Postal Updates

Survey result: Americans still love the U.S. Postal Service

Mar 16, 2015, 5 AM

They may be mailing fewer letters, but the American public still loves the United States Postal Service.

That’s one of the major conclusions of a new survey the Postal Service’s inspector general conducted that asked:

“What postal services do people value the most?”

The answers, not always what postal management or postal unions would like to hear, show that the public treasures something management would like to change, and is willing to pay a higher price for some things.

But the report makes clear there is a limit to how much the public is willing to spend for mail services.

Here are what the survey calls the eight major findings:

1. The public puts “a high value on maintaining delivery to the door and/or curb” rather than the cluster boxes and parcel lockers some cost-cutters have pushed.

2. Both businesses and individuals value “human interaction” with postal clerks rather than workers in “non-postal retail stores and self-service kiosks.” But customers might be agreeable to more limited counter service.

3. Those surveyed were “indifferent” to Saturday mail deliveries, but said they still would like parcels delivered on Saturdays.

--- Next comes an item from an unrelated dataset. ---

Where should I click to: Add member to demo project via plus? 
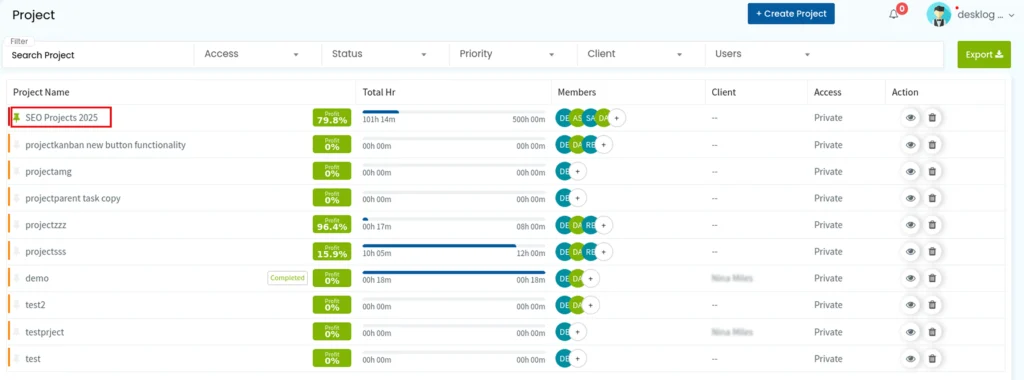pos(591,278)
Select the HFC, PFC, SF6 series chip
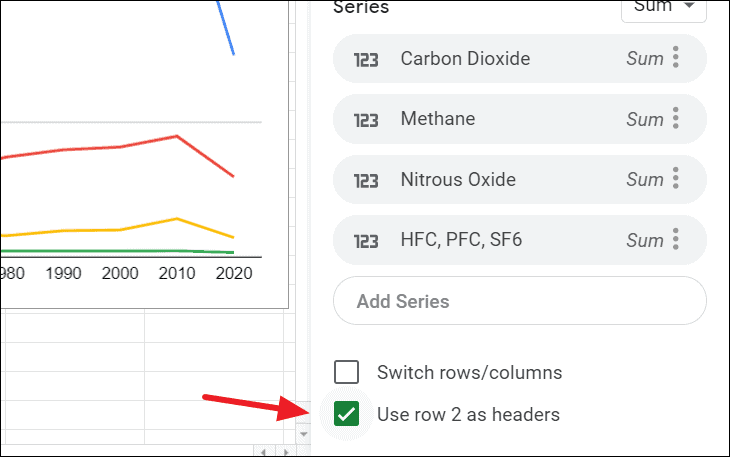Viewport: 730px width, 457px height. (520, 240)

4. Both individuals and businesses “value lower prices” and might be willing to accept lower levels of service to keep prices down.

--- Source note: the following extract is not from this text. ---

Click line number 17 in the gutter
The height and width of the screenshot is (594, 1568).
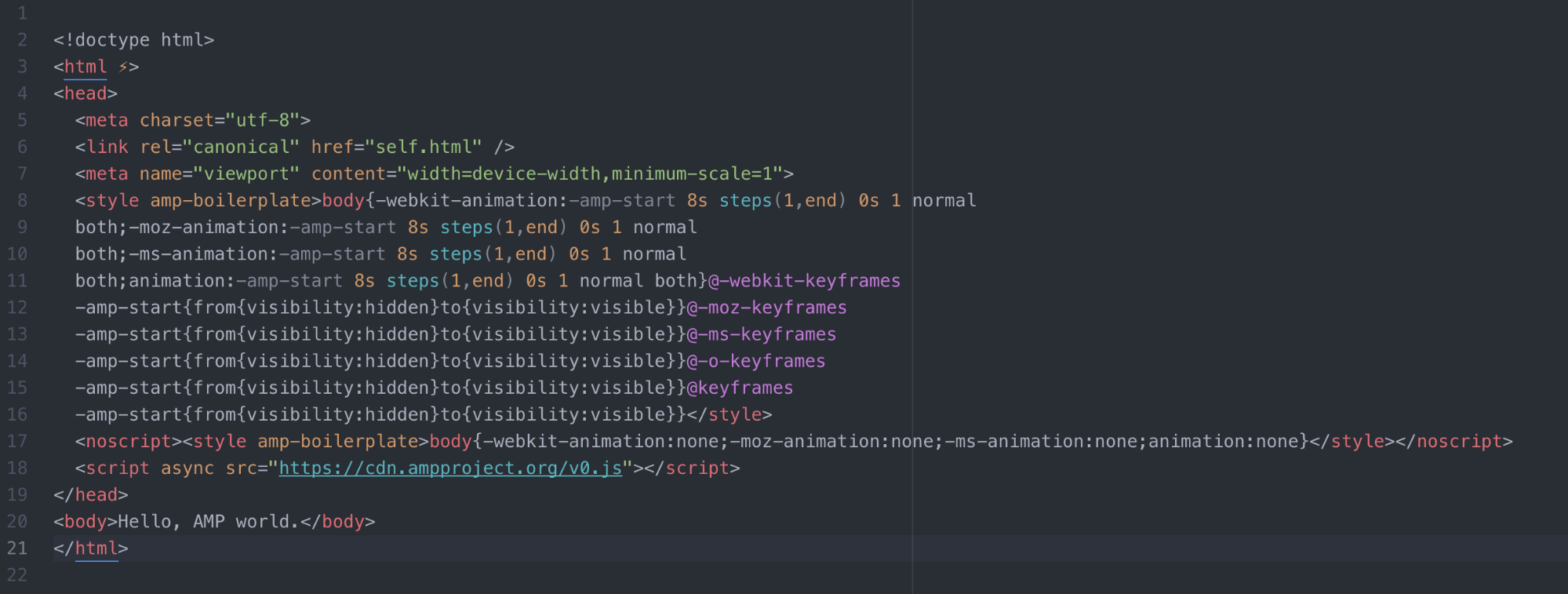(17, 442)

5. “The vast majority” favor the USPS being obligated to serve mail to every address in the country.

6. The majority also favor a uniform first-class mail rate, calling it “very important.”

7. Businesses and individuals alike agree there is “a strong need for postal services.”

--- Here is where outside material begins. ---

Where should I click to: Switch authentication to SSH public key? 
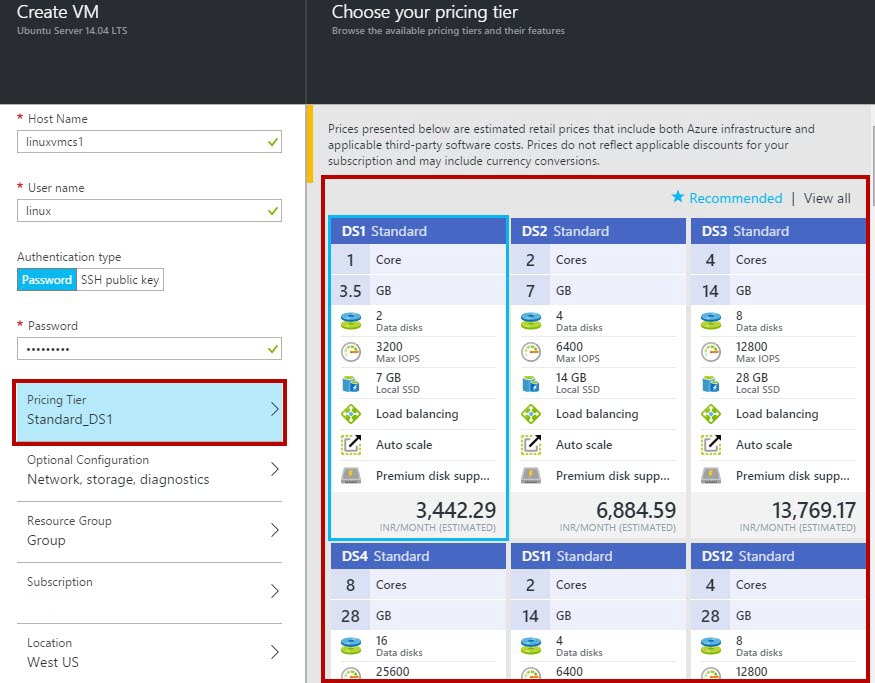click(120, 280)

8. There was “not much acceptance” of the idea that the USPS should consider “digital services to deliver the mail,” such as allowing the USPS to scan mail and then e-mail the mail to a customer.

At first blush, the survey seems to show little public interest in cluster boxes, which were strongly backed as a major cost-saving innovation by Rep. Darrell Issa, R-Calif., who headed the House Oversight Committee last year.

It also shows that few of the stamp-selling techniques pushed by former Postmaster General Patrick Donahoe have strong public support.

Donahoe wanted to push more stamp sales into grocery and retail stores because it is so much cheaper than paying postal clerks to sell stamps — but the public likes postal clerks.

The study, published Feb. 23, represented the first time the USPS has looked at what types of trade-offs the American public might be willing to accept for changing levels of service, and which changes in postal services they might be willing to support.

In the old days, with a strong mail monopoly, there were some questions that the Postal Service never bothered to ask.